## Cuplikan halaman
Dalam pembacaan putusan dismissal majelis hakim berpendapat Ketua PTUN punya kewenangan melaksanakan proses dismissal sebagaimana diatur dalam Pasal 62 Ayat 1 UU 5/1986 tentang PTUN.
Bahwa dalam permusyaratan Ketua PTUN berwenang memutuskan suatu penetapan yang dilengkapi dengan pertimbangan, bahwa gugatan yang diajukan dinyatakan tidak diterima atau tidak berdasarkan dalam hal, pokok guatan tak termasuk wewenang PTUN, syarat gugatan tak terpenuhi, gugatan didasarkan pada alasan yang layak, dan lainnya.
“Maka kewenangan Ketua PTUN memutuskan berdasarkan kewenangan atribusi yang diberikan oleh UU. Justru ketika dismissal tidak dilakukan maka melanggar hukum,” demikian dibacakan hakim anggota.
Kemudian, perihal hak ingkar, majelis berpendapat, dalam menjalani tugas peradilan, hakim selalu berpedoman pada UU dan tak punya kepentingan apapun.
Karena itu, majelis menilai keberatan hak ingkar yang diajukan penggugat tidak beralasan hukum.
Selanjutnya, mengenai keberatan pelawan terkait perbuatan melawan hukum tak beralasan karena perbuatan melawan hukum oleh badan atau pejabat pemerintah termasuk dalam tindakan pemerintahan. Sehingga penggunaan dalam penetapan dismisal Ketua PTUN secara hukum telah tepat.
Sebab, perbuatan melawan hukum pejabat pemerintah merupakan tindakan pemerintahan, sehingga penyelesaian berdasarkan berdasarkan UU 30/2013.
“Gugatan para pelawan juga tidak dilampirkan dengann upaya administrasi kepada masing-masing terlawan. Sehingga PTUN belum berwenang mengadili.
Majelis juga berpendapat gugatan para penggugat ke tergugat dari PN, PTUN, dan PT sebagai perbuatan melawan hukum, tidak tepat sebab melakukan fungsi-fungsi yudikatif.
Kemudian, gugatan kepada tergugat lain juga disebut majelis tidak didasarkan pada alasan yang layak.
Atas dasar semua pertimbangan tersebut majelis menolak gugatan para terggugat.
Sebelumnya, majelis hakim sudah menolak gugatan dalam putusan dismissal.
Menurut hakim, gugatan perbuatan melawan hukum yang ditujuhkan warga ke presiden dan para tergugat lain, belum memenuhi syarat formil. Karena penggugat belum melakukan upaya administrasi.
Dalam amar putusan dismissal sebelumnya, hakim menilai dalil gugatan yang disampaikan penggugat masuk kategori gugatan perbuatan melawan hukum.

## Tujuan 1
Kutip dari cuplikan halaman bagian yang dibuka dengan kata-kata "Kemudian, gugatan kepada" dan ditutup dengan "perbuatan melawan hukum.".
## Tujuan 2
Menurut cuplikan halaman, mengapa majelis menilai keberatan hak ingkar yang diajukan penggugat tidak beralasan hukum? Jelaskan dalam satu sampai tiga kalimat.
Jawablah hanya berdasarkan cuplikan halaman di atas.

## Cuplikan data
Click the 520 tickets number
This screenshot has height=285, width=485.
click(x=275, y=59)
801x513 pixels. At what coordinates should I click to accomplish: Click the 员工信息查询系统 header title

## Jawaban tertulis 1
Kemudian, gugatan kepada tergugat lain juga disebut majelis tidak didasarkan pada alasan yang layak.
Atas dasar semua pertimbangan tersebut majelis menolak gugatan para terggugat.
Sebelumnya, majelis hakim sudah menolak gugatan dalam putusan dismissal.
Menurut hakim, gugatan perbuatan melawan hukum yang ditujuhkan warga ke presiden dan para tergugat lain, belum memenuhi syarat formil. Karena penggugat belum melakukan upaya administrasi.
Dalam amar putusan dismissal sebelumnya, hakim menilai dalil gugatan yang disampaikan penggugat masuk kategori gugatan perbuatan melawan hukum.

## Jawaban tertulis 2
Majelis berpendapat bahwa dalam menjalani tugas peradilan, hakim selalu berpedoman pada UU dan tidak punya kepentingan apa pun. Karena itu, keberatan hak ingkar dari penggugat dinilai tidak beralasan hukum.